- WHAT YOU HAVE TO DO
Restate, exactly as written, the entries below from the line that holds "Image resolution: width=590" through the line that holds "The height and width of the screenshot is (848, 1384).". Pictures are not part of the copy.

- SUPPLIED DATA
• • • • •

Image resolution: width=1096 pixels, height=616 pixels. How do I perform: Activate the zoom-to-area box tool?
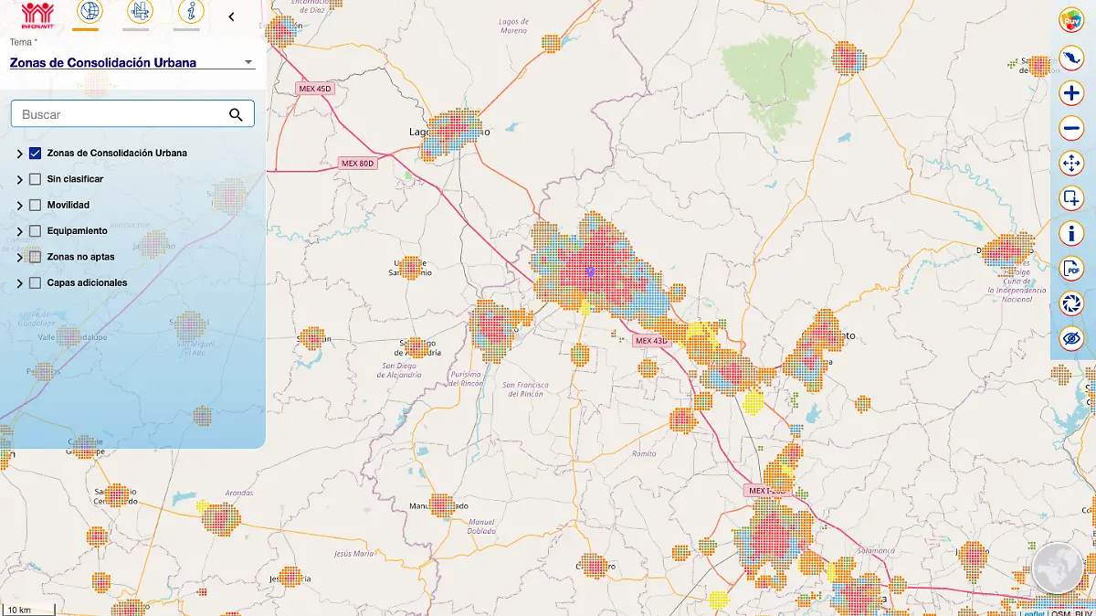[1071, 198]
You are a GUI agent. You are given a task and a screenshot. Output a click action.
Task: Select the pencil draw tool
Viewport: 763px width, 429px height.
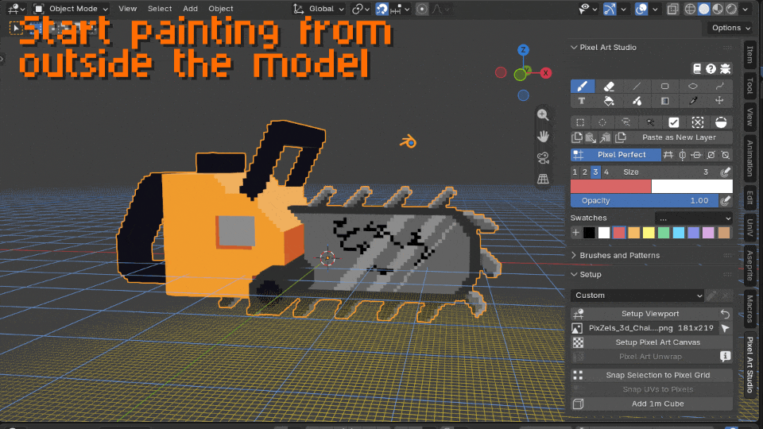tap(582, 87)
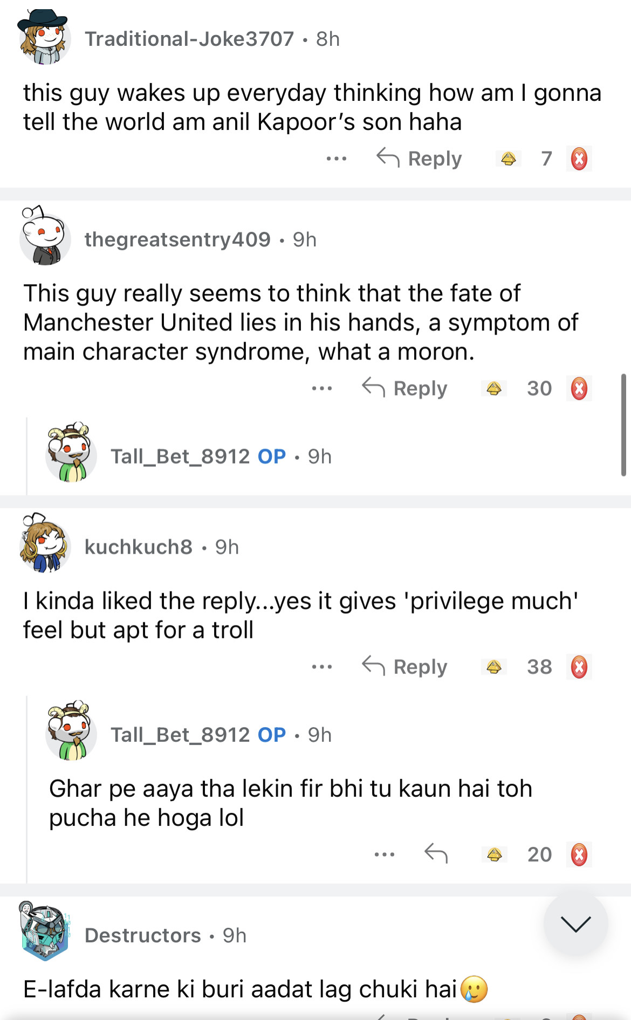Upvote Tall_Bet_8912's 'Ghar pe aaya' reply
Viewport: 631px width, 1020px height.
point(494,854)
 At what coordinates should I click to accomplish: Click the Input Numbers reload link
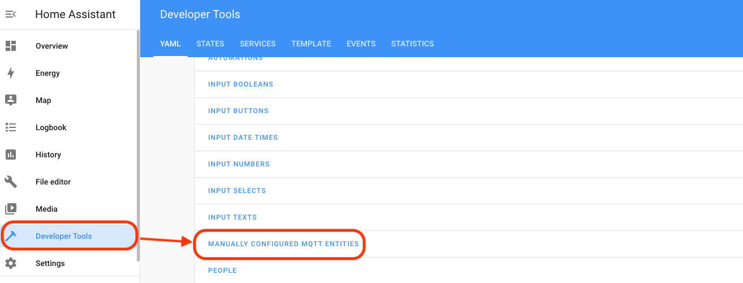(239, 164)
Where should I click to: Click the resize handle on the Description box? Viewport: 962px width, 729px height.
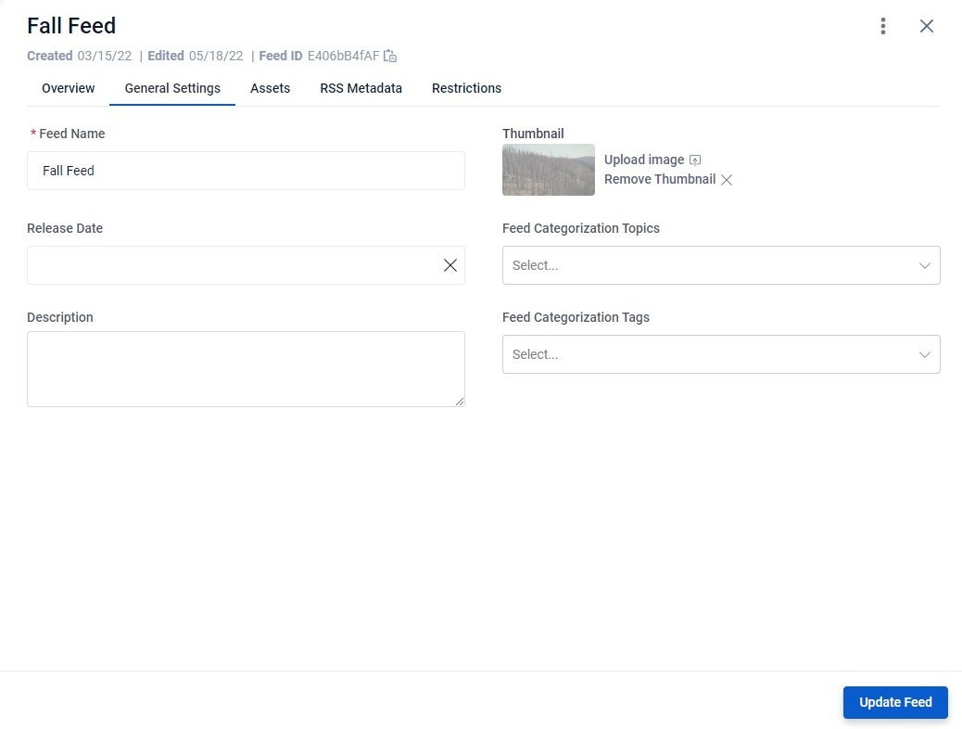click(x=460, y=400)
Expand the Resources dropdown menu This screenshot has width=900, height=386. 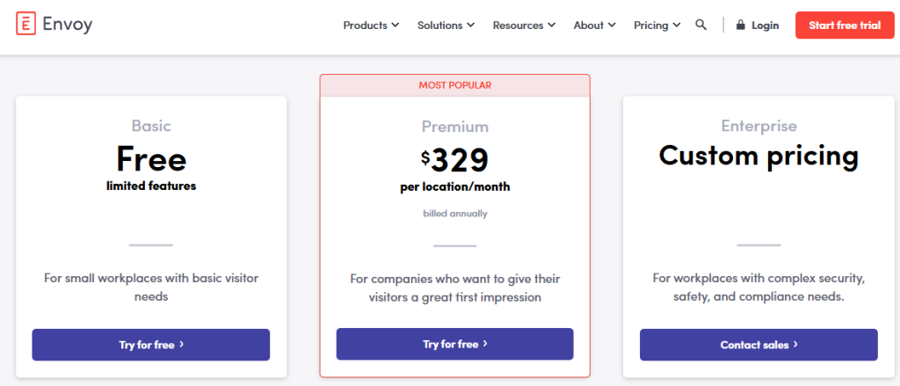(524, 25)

• • • • •

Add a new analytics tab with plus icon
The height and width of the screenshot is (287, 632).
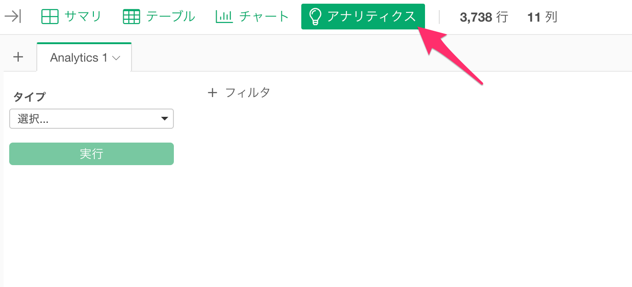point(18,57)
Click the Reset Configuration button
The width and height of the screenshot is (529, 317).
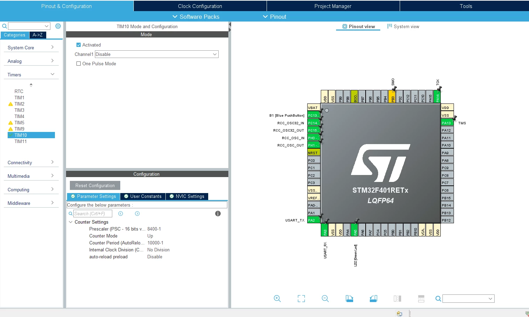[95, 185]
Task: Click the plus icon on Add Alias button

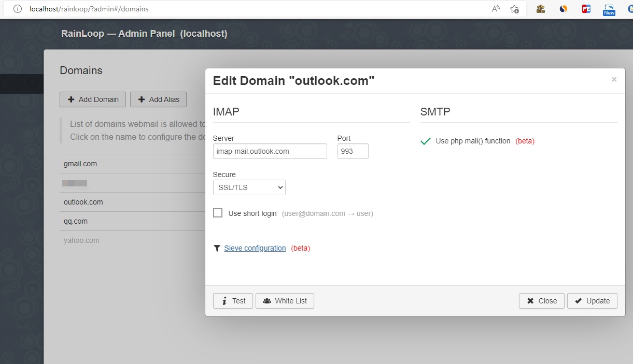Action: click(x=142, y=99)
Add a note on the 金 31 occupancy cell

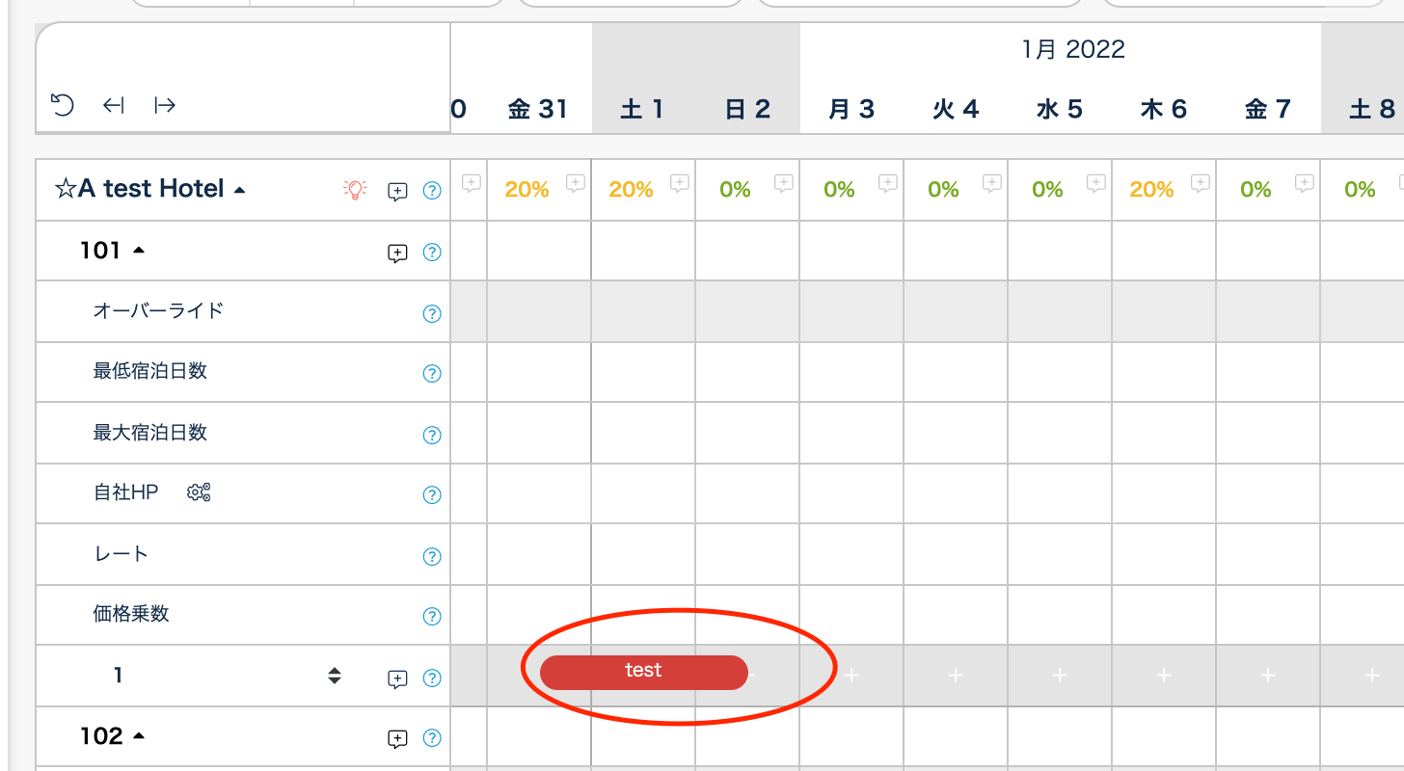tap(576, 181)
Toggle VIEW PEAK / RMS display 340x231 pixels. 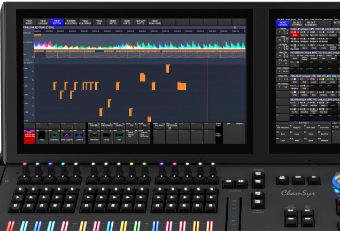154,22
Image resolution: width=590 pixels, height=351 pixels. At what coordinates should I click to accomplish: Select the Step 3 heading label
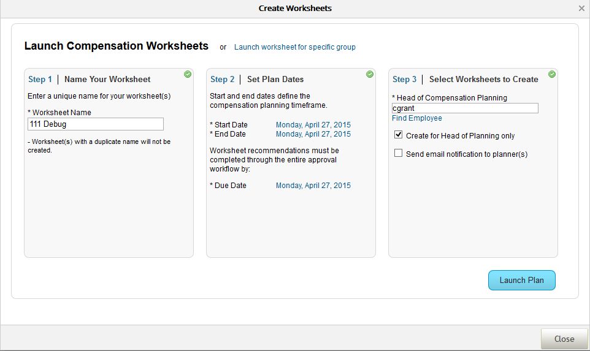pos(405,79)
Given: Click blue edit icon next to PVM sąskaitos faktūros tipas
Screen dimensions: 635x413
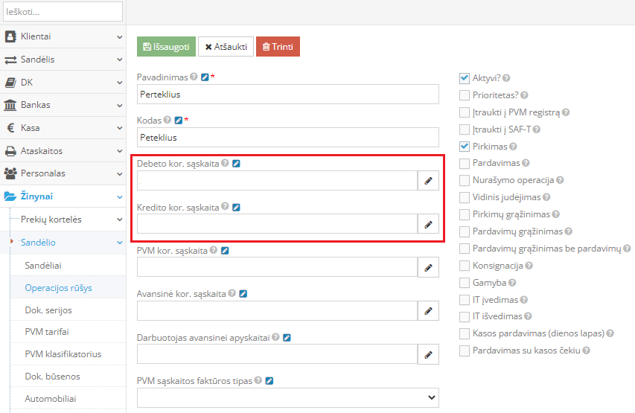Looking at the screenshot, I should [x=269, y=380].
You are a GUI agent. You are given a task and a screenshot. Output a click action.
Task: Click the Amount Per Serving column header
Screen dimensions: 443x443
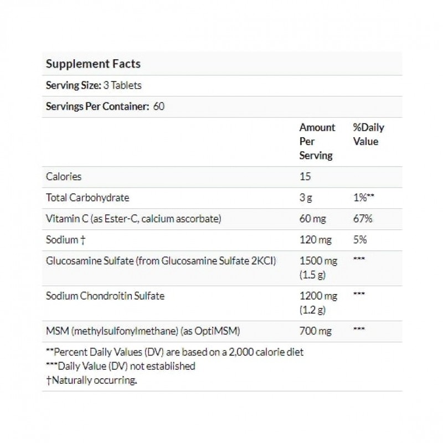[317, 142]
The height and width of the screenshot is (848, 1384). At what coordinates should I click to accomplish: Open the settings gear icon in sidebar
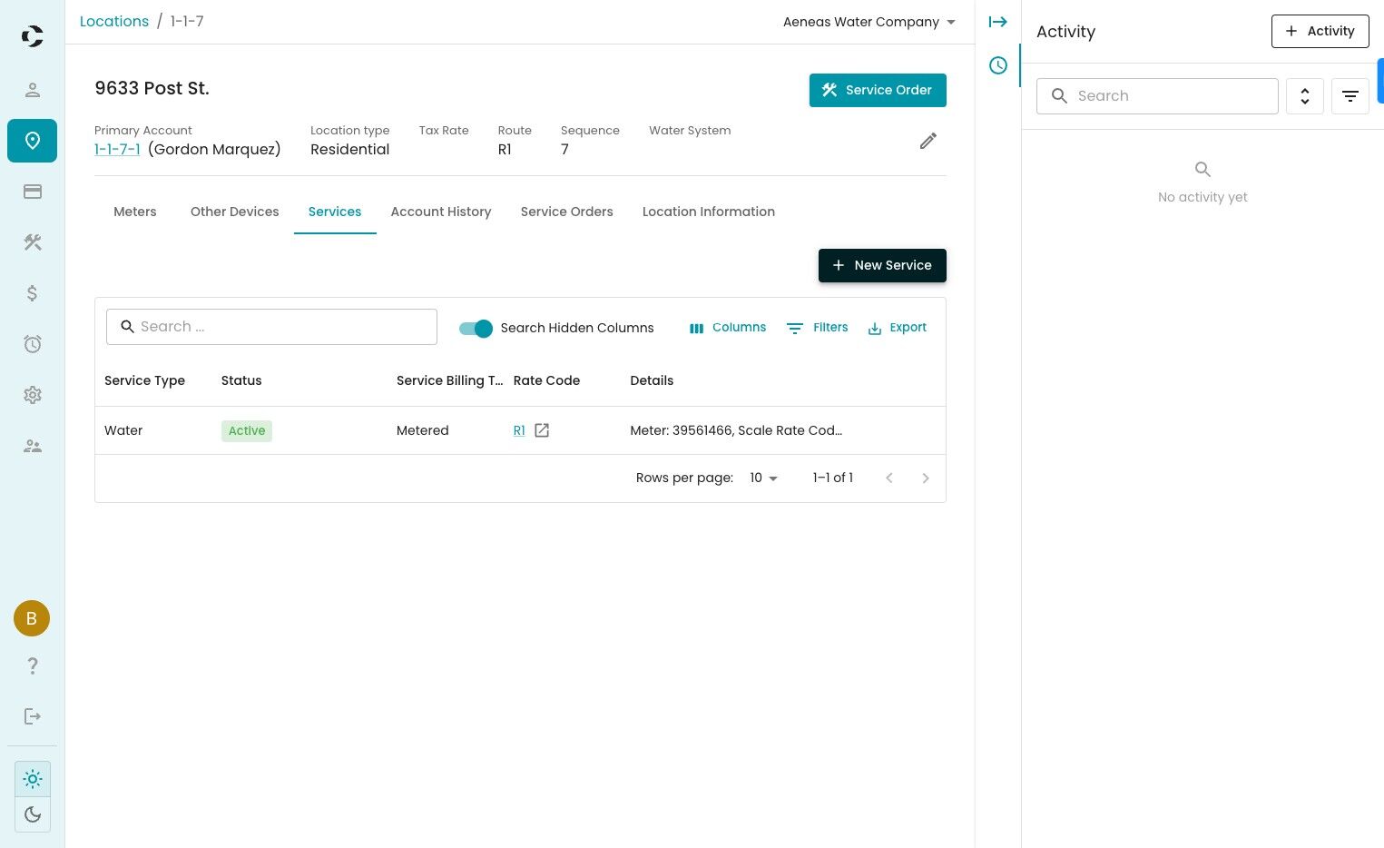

• • • • •

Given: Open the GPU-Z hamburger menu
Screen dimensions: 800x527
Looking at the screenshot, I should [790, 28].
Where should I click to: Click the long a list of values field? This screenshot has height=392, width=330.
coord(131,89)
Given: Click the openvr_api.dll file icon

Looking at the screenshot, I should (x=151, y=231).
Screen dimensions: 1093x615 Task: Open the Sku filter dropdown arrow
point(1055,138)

• • • • •

- ANSWER FOR THE TASK
Image resolution: width=590 pixels, height=351 pixels. At what coordinates should I click to accomplish: Select the Step 3 heading label
pos(405,79)
Given: Click blue edit icon next to PVM sąskaitos faktūros tipas
Screen dimensions: 635x413
Looking at the screenshot, I should [x=269, y=380].
You are a GUI agent. You are given a task and a screenshot. Output a click action.
Task: Click the Amount Per Serving column header
Screen dimensions: 443x443
[317, 142]
The height and width of the screenshot is (848, 1384). At what coordinates should I click to accomplish: Open the settings gear icon in sidebar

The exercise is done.